Injectable hydrogels by inclusion complexation between a three-armed star copolymer (mPEG-acetal-PCL-acetal-) sub(3) and alpha -cyclodextrin for pH-triggered drug delivery

• Published in: RSC advances Vol. 6; no. 47; pp. 40858 - 40868
• Main Authors: Hu, Jian, Zhang, Mingzu, He, Jinlin, Ni, Peihong
• Format: Journal Article
• Language: English
• Published: 01.04.2016
• Subjects: Acetal copolymers; Copolymers; Differential scanning calorimetry; Gelation; Hydrogels; Inclusion complexes; Scanning electron microscopy; Stresses
• ISSN: 2046-2069
• DOI: 10.1039/c6ra07420k

We recently reported a precise modular synthesis technique and structure-property study, in which a series of acid-cleavable star-block copolymers containing poly(ethylene glycol) monomethyl ether (mPEG) and poly( epsilon -caprolactone) (PCL) blocks linked with acid-cleavable acetal groups, abbreviated as (mPEG-a-PCL-a-) sub(3), were prepared and characterized. In this paper, we focus on developing the acid-cleavable star-block copolymer into an injectable hydrogel that is based on inclusion complexes between (mPEG-a-PCL-a-) sub(3) and alpha -cyclodextrin ( alpha -CD). The gelation times for the hydrogels were tested by a vial-tilting method, and the results indicated that these gels have a fast gelation process. Wide angle X-ray diffraction (WAXD) and differential scanning calorimetry (DSC) analyses were utilized to study the formation of necklace-like crystalline inclusion complexes between PEG-containing polymers and alpha -CD. Scanning electron microscopy (SEM) observation results showed that these lyophilized hydrogels with different components mainly exhibited a porous spongelike structure. Good structure recovery properties of the supramolecular hydrogels, which were identified by rheological tests, indicate that these hydrogels have great potential application in the area of injectable hydrogels.

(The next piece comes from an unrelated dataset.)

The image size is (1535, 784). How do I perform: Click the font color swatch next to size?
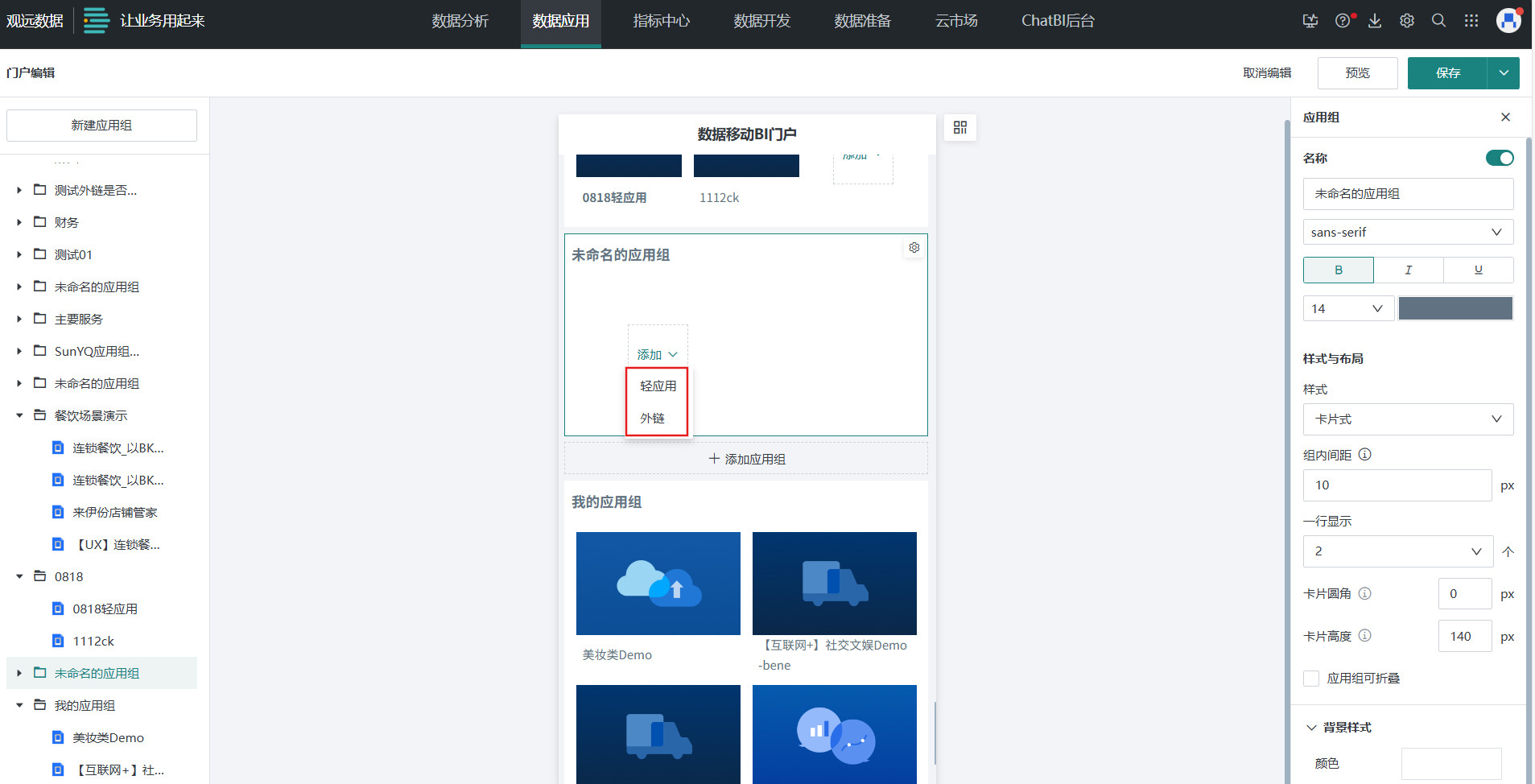pos(1455,308)
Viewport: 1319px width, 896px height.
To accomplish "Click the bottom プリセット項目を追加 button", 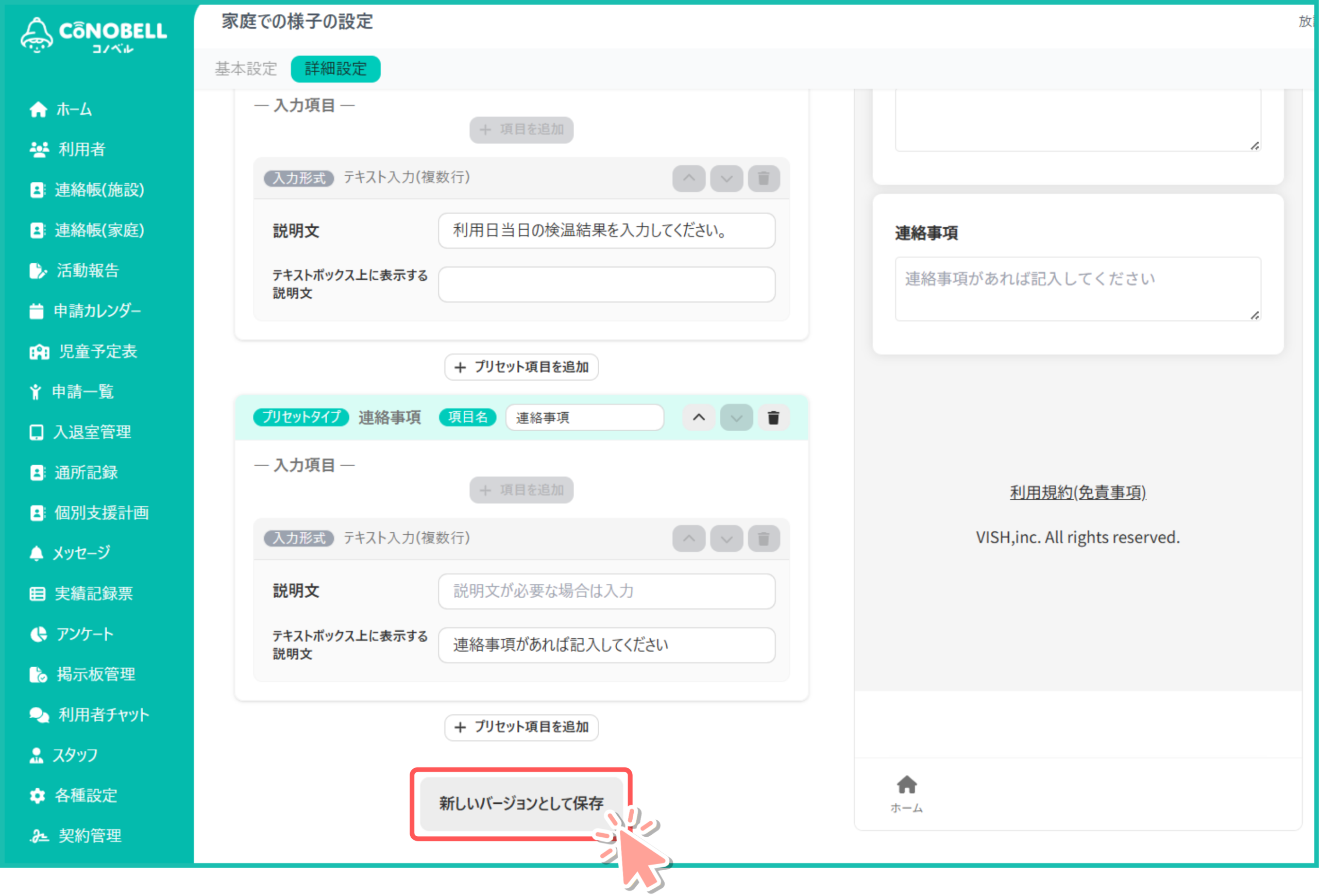I will (521, 727).
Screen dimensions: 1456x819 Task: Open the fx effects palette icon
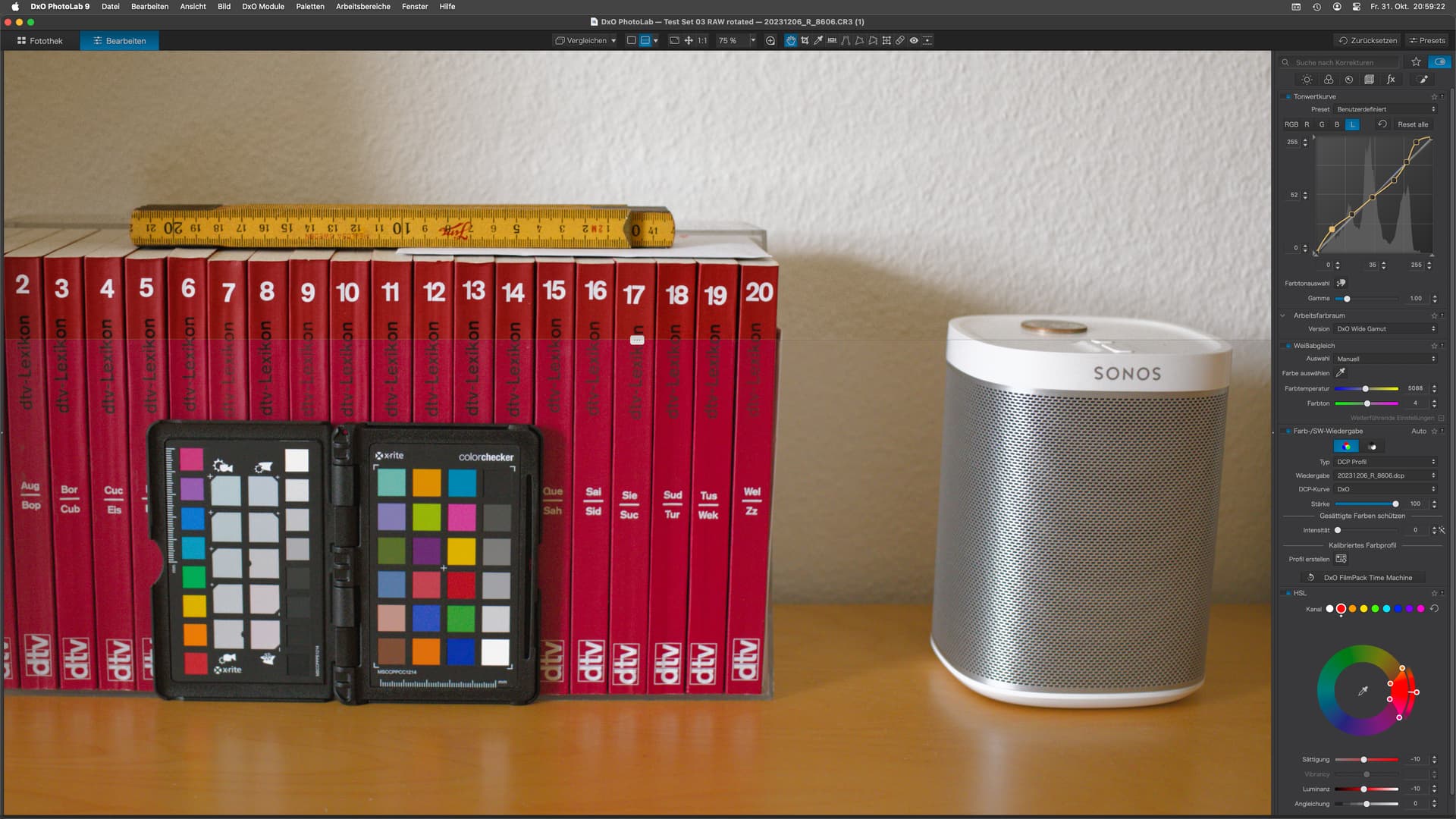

These supramolecular hydrogels show flowable characters under a large stress, and the hydrogel systems exhibit unique structure-related reversible gel-sol transition properties at a certain stress. After removal of the high shear stress, the network structures of the sol solutions started being restored immediately. Furthermore, these hydrogels are essentially elastic in response to small stresses over a frequency range that covers everyday activities such as walking and running. Doxorubicin hydrochloride (DOX.HCl), as a model drug, was encapsulated into the hydrogels, and was then released from the drug-loaded hydrogels because the acetal groups possess pH-triggered fracture behavior. It is expected that this kind of injectable hydrogel has promising applications in the treatment of joint disease.